CDUler werben für Söder
Dem nicht genug, meldeten sich zuletzt via Spiegel ein paar CDUler, die sich für Markus Söder (CSU) als Kanzlerkandidaten für die Bundestagswahl im Herbst aussprechen. Der bayerische Ministerpräsident ist zwar offiziell nicht in den Ring gestiegen, hält Spekulationen um seine Ambitionen aber gerne am Laufen. So wie zuletzt am Freitag, wo er mit Blick auf die sinkenden Umfragen von CDU/CSU (im neuesten Sonntagstrend der "Bild am Sonntag" rurtsche sie auf 25 Prozent. Mitte Januar stand sie noch bei 36 Prozent), warnte: "Die Frage ist nicht, mit wem die Union nach der Wahl regiert, sondern ob sie regiert." CDU und CSU müssten vom "Kamillentee- in den Red-Bull-Modus". Die Union müsse "das Kämpfen wieder lernen".
Solche Sager lassen sich als Machtanspruch interpretieren oder einfach als Mahnung - denn sollte die CDU im Herbst schlecht abschneiden, trifft es auch die CSU hart. Denn die Bayern, deren Markenzeichen es ist, im Bund bayerische Interessen zu vertreten, könnten im schlimmsten Fall auf der Oppositionsbank landen. In Umfragen, wer der geeignete Kanzlerkandidat für die Union sein könnte, liegt Söder dennoch deutlich vor Laschet. Genau deshalb warb der rheinland-pfälzische CDU-Bundestagsabgeordnete Johannes Steiniger gegenüber dem Spiegel für Söder: "Wir müssen mit dem antreten, mit dem wir nach Umfragen die besten Chancen haben, und das ist mit großem Abstand Markus Söder."

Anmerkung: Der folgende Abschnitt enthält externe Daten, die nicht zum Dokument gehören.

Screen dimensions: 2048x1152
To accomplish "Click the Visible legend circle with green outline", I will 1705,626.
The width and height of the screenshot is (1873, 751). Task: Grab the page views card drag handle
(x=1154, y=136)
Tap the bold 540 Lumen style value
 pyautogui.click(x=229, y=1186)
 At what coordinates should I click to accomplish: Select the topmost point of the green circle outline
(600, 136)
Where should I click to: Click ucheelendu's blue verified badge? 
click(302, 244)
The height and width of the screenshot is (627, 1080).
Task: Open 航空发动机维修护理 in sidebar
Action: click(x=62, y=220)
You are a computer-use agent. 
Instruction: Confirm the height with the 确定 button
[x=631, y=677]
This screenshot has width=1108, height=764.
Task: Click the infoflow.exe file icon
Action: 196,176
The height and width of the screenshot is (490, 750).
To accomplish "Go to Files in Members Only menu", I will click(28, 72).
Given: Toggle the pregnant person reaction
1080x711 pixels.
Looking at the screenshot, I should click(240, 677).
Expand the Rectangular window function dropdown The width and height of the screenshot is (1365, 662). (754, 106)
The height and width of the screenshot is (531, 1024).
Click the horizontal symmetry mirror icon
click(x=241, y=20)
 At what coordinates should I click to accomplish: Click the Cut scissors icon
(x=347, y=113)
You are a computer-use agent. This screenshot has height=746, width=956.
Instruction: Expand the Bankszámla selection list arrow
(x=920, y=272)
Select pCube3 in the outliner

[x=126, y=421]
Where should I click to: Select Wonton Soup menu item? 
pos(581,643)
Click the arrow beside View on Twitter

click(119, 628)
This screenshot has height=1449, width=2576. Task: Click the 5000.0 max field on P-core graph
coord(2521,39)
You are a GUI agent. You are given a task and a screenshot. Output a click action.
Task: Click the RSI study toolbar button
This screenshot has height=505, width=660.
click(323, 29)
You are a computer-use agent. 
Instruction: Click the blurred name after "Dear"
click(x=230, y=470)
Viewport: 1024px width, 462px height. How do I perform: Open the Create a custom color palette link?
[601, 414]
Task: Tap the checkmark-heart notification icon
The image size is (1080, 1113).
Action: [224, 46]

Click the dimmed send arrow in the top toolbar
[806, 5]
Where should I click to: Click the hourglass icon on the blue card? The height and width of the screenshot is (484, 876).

Anders als dieser kann Laschet immerhin auf den Rückhalt von einigen Länderchefs verweisen: Die Ministerpräsidenten von Sachsen-Anhalt und Baden-Württemberg, wo die CDU zuletzt eine historische Wahlschlappe erlitt, bekannten sich bereits zu ihm. "Die Union will nicht jetzt Umfragen gewinnen, sondern im Herbst die Bundestagswahl - dafür ist Armin Laschet als Mann der Mitte mit dem Blick nach vorne genau der Richtige", sagt etwa der stellvertretende CDU-Vorsitzende und Landesverbandschef von Baden-Württemberg Thomas Strobl der Stuttgarter Zeitung.
Die K-Frage wollen CDU und CSU zwischen Ostern und Pfingsten entscheiden, heißt es. Bis dahin wird Armin Laschet noch einiges aushalten müssen. Auf die Kritik der Kanzlerin reagierte er indessen noch am Montag offensiv: "Jeder will, dass die Infektionszahlen runtergehen, und jeder hat für sein Land entsprechende Maßnahmen gemacht", erklärte er nach der Präsidiumssitzung am Montag. Und räumte ein, dass diese Maßnahmen "sehr unterschiedlich" seien, verteidigte aber die Entscheidung, dass es trotzdem möglich sein soll, mit einem negativen Test Terminvereinbarungen mit Geschäften zu treffen.